● TASK STATEMENT
Reproduce the rows below with every "Locate an element" swapped for "Find an element", leaving all other text unchanged.

● TASK INPUTS
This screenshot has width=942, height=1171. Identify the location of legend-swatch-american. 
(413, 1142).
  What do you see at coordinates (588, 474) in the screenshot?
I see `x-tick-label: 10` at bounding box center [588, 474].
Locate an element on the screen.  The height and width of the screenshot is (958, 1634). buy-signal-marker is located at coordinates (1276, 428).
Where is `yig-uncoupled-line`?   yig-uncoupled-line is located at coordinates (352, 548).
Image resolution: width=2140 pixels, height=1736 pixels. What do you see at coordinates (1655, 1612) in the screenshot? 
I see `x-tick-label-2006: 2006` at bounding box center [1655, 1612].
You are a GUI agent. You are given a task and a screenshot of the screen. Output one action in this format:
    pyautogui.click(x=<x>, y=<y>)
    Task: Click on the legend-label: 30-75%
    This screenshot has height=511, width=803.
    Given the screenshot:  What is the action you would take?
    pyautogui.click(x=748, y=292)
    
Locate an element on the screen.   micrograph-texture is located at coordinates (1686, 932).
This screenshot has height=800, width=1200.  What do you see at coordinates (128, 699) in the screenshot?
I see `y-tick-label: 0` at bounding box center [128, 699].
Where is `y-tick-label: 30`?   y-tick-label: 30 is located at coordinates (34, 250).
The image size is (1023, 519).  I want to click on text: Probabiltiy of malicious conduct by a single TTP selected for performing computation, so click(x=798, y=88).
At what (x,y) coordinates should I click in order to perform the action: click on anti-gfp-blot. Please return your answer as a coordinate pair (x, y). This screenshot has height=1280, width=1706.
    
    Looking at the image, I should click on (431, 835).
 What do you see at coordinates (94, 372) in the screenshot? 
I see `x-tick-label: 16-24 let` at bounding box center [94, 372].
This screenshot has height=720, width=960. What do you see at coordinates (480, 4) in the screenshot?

● WRITTEN ANSWER
This screenshot has width=942, height=1171. Identify the location of legend-swatch-american. 
(413, 1142).
  What do you see at coordinates (588, 474) in the screenshot?
I see `x-tick-label: 10` at bounding box center [588, 474].
Find an element on the screen.  The height and width of the screenshot is (958, 1634). buy-signal-marker is located at coordinates (1276, 428).
Where is `yig-uncoupled-line`?   yig-uncoupled-line is located at coordinates (352, 548).
Image resolution: width=2140 pixels, height=1736 pixels. What do you see at coordinates (1655, 1612) in the screenshot? 
I see `x-tick-label-2006: 2006` at bounding box center [1655, 1612].
You are a GUI agent. You are given a task and a screenshot of the screen. Output one action in this format:
    pyautogui.click(x=<x>, y=<y>)
    Task: Click on the legend-label: 30-75%
    This screenshot has height=511, width=803.
    Given the screenshot:  What is the action you would take?
    pyautogui.click(x=748, y=292)
    
Find an element on the screen.   micrograph-texture is located at coordinates (1686, 932).
This screenshot has height=800, width=1200.  What do you see at coordinates (128, 699) in the screenshot?
I see `y-tick-label: 0` at bounding box center [128, 699].
Where is `y-tick-label: 30`?   y-tick-label: 30 is located at coordinates (34, 250).
The image size is (1023, 519).  I want to click on text: Probabiltiy of malicious conduct by a single TTP selected for performing computation, so click(x=798, y=88).
At what (x,y) coordinates should I click in order to perform the action: click on anti-gfp-blot. Please return your answer as a coordinate pair (x, y). This screenshot has height=1280, width=1706.
    
    Looking at the image, I should click on (431, 835).
 What do you see at coordinates (94, 372) in the screenshot? 
I see `x-tick-label: 16-24 let` at bounding box center [94, 372].
This screenshot has height=720, width=960. What do you see at coordinates (480, 4) in the screenshot?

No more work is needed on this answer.